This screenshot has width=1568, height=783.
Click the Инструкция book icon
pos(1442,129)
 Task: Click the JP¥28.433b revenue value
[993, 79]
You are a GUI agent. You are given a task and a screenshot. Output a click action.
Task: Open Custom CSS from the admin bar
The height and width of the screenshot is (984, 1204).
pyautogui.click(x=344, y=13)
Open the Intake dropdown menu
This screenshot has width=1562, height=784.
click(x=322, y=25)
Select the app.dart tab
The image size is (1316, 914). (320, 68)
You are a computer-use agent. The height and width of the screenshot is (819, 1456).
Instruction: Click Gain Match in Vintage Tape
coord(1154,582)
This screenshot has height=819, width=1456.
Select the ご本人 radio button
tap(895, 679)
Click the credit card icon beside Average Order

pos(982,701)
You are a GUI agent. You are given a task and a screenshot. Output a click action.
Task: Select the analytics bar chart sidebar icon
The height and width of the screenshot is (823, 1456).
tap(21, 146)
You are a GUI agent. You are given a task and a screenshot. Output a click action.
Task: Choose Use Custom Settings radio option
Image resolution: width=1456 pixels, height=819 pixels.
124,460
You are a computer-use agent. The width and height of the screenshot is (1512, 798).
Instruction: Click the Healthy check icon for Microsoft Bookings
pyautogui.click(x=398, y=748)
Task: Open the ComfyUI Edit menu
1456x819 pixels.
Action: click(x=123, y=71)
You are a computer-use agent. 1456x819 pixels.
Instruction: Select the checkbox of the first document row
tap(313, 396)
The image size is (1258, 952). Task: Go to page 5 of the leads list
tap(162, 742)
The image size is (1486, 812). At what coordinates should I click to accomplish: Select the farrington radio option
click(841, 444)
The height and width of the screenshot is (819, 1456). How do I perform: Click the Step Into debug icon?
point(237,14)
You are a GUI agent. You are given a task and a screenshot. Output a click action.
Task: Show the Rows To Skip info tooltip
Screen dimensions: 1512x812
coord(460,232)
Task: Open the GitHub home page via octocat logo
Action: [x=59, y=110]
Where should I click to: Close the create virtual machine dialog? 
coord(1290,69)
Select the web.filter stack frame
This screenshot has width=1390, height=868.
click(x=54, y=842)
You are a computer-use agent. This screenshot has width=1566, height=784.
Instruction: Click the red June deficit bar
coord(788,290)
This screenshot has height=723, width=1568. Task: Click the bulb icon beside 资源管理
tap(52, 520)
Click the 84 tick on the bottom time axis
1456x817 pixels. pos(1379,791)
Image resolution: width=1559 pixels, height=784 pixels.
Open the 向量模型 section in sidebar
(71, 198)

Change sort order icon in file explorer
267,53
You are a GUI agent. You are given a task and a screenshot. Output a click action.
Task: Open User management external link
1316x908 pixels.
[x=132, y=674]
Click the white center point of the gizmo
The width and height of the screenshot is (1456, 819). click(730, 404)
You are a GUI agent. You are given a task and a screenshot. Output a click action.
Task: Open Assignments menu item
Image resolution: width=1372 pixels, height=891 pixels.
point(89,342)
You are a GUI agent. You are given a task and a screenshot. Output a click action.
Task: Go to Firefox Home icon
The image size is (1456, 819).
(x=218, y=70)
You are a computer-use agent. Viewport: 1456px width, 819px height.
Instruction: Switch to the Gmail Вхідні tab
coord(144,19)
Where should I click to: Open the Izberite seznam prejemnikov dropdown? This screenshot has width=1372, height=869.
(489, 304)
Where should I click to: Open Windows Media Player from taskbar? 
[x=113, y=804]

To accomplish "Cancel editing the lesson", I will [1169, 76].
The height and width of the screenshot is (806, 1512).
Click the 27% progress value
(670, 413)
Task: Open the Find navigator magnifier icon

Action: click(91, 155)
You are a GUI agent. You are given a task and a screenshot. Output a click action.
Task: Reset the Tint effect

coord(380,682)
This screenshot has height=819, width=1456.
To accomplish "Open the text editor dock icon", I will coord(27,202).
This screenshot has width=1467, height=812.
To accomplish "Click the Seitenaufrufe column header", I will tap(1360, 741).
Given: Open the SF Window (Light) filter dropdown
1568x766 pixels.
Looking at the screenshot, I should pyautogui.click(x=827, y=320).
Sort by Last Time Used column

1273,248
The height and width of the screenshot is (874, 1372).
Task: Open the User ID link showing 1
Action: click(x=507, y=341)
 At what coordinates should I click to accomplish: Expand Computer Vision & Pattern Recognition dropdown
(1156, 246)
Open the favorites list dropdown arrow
• • • • •
HOW TO COMPLETE THIS TASK >>
In the material above, find every line with the word "Custom" and show it.

SOLUTION FOR THIS PROBLEM >>
Task: Open Custom CSS from the admin bar
Task: Choose Use Custom Settings radio option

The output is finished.